## PASSAGE FOR REVIEW:
**********

Efficient Long Sequence Modeling

• Efficient self-attention variants reduce complexity from $O(n^2)$ to $O(n w)$ or $O(n)$ by imposing windowed, blockwise, or random attention patterns (Longformer, BigBird).
• Monarch Mixer and state-space models provide subquadratic scaling for long context representation (as in M2-BERT for up to 32K tokens) (Saad-Falcon et al., 12 Feb 2024).

4. Domain-Specific Applications and Benchmarks

LDR methods are critical in verticals demanding deep document reasoning:

• Legal retrieval: Emphasizes hierarchical structure, cross-version alignment, and clause matching in statutes and contracts; Lawformer and LLM-driven systems like LawGPT exemplify adaptations (Nguyen et al., 26 Mar 2024, Li et al., 9 Sep 2025).
• Scholarly document search: Requires capturing section headings and scientific discourse (methods, results, conclusions); approaches leverage citation and aspect decomposition (Li et al., 9 Sep 2025).
• Biomedical retrieval: Must process highly technical, long clinical records or scientific articles, often using domain-adapted encoders with structure preservation (Li et al., 9 Sep 2025).
• Cross-lingual and multimodal retrieval: Demands robust multilingual encoders and handling of structural artifacts (figures, tables, images) (Chen et al., 10 Aug 2025).

Benchmarks such as TREC DL, Robust04, MS MARCO Document, QASPER, and domain-specific datasets (e.g., MLDR, VisR-Bench) capture these challenges in experimental settings.

5. Evaluation Resources and Metrics

Traditional IR metrics (nDCG, MAP, Recall, MRR) remain standard, but the survey notes intrinsic limitations in capturing LDR-specific aspects such as:

• Evidence dispersion: Retrieval metrics may not penalize missing a relevant passage buried deep in the document.
• Span-level attribution: Faithfulness requires not only correct ranking but that retrieved spans truly support downstream answers or summaries.

**********

## STORED DATA:
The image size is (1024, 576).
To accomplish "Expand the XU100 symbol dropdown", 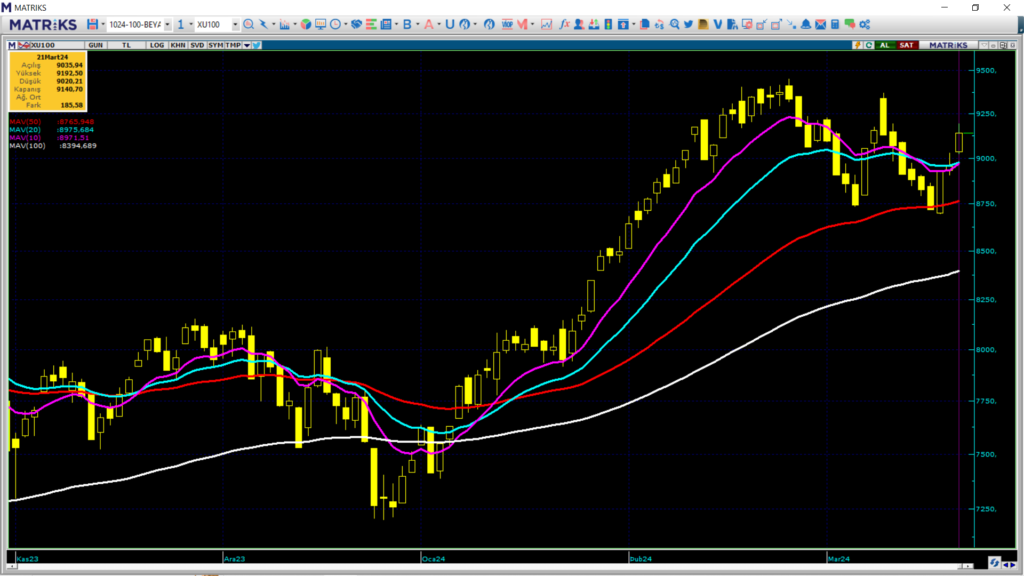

**********

## ACTIVITY A:
Set down, word for word, the portion of the passage on long-document retrieval from "LDR methods are" to "2024, Li et al., 9 Sep 2025).".
## ACTIVITY B:
Resume the passage on long-document retrieval, picking up after its last sentence.

## TASK OUTPUT A:
LDR methods are critical in verticals demanding deep document reasoning:

• Legal retrieval: Emphasizes hierarchical structure, cross-version alignment, and clause matching in statutes and contracts; Lawformer and LLM-driven systems like LawGPT exemplify adaptations (Nguyen et al., 26 Mar 2024, Li et al., 9 Sep 2025).

## TASK OUTPUT B:
• Multimodality and structure: Evaluating retrieval that must span text, tables, and figures or resolve references is nontrivial.

The survey calls for span-sensitive and structure-aware metrics that better reflect model faithfulness and recall in the LDR context.

6. Open Challenges and Future Research

Key challenges identified for advancing LDR include:

• Efficiency–effectiveness trade-offs: Even blockwise or local self-attention models face scaling bottlenecks when applied to million-document corpora; sparse attention can miss dispersed signals or impair global aggregation.
• Multimodal and cross-lingual alignment: Real-world long documents may be multimodal, requiring integrated text–table–figure reasoning and cross-lingual mapping; few systems robustly handle these settings (Chen et al., 10 Aug 2025).
• Faithfulness and explainability: LLM-driven retrievers may hallucinate or produce ungrounded rationales; models must provide auditable span-level justifications and minimize "hallucination."
• Data scarcity and annotation cost: Large-scale, fine-grained supervised datasets are rare due to annotation costs for long documents; self-supervised, transfer, or domain-adaptive strategies are called for.
• Unified retrieval–generation integration: The field is trending toward hybrid architectures that combine efficient indexing, structure-preserving chunking, and LLM-guided reasoning in iterative retrieval-generation cycles, but cost–benefit tradeoffs remain unresolved.

The survey argues that hybrid methods—integrating structure-aware segmentation, efficient indexing, and LLM-powered reasoning—are likely necessary for robust, scalable LDR (Li et al., 9 Sep 2025). New benchmarks and metrics, as well as stronger domain adaptation techniques and multimodal processing capabilities, remain critical research frontiers.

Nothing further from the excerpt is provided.